Start of Material for the task
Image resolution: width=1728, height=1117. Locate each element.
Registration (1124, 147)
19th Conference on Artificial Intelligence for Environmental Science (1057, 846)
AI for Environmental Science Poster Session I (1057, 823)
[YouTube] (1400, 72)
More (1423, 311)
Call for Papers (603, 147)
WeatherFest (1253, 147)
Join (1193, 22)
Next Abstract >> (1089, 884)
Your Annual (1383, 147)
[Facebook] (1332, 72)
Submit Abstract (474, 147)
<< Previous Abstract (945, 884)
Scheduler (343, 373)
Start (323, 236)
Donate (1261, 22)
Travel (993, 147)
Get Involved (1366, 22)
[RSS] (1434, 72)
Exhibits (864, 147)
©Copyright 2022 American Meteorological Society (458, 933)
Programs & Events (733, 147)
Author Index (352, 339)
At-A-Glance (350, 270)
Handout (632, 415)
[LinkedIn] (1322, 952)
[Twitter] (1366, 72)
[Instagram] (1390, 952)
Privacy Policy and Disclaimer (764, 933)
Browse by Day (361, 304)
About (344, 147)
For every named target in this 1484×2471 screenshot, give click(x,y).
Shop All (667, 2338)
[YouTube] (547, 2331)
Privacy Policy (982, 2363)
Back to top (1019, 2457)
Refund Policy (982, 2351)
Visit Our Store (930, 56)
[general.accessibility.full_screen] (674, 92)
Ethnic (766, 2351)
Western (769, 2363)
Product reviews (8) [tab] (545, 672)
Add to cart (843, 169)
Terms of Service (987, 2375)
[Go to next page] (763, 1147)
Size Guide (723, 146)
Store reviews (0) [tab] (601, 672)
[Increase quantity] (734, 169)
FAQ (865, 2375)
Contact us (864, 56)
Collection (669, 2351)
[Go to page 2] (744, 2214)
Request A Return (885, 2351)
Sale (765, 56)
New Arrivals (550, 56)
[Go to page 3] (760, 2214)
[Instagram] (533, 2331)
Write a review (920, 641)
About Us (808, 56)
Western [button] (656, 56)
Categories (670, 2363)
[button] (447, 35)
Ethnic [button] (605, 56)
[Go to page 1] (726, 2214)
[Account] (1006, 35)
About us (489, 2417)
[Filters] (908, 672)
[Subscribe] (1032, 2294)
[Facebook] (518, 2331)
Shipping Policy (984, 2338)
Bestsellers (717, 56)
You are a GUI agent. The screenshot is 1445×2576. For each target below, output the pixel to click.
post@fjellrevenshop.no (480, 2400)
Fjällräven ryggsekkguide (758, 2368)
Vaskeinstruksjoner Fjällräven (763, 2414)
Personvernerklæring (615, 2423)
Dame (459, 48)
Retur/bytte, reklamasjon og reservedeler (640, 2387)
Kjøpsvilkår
End of Material for the task
## Task to complete
Across the records above, return every line that contains the word "button".

## Written response
Western [button] (656, 56)
[button] (447, 35)
Ethnic [button] (605, 56)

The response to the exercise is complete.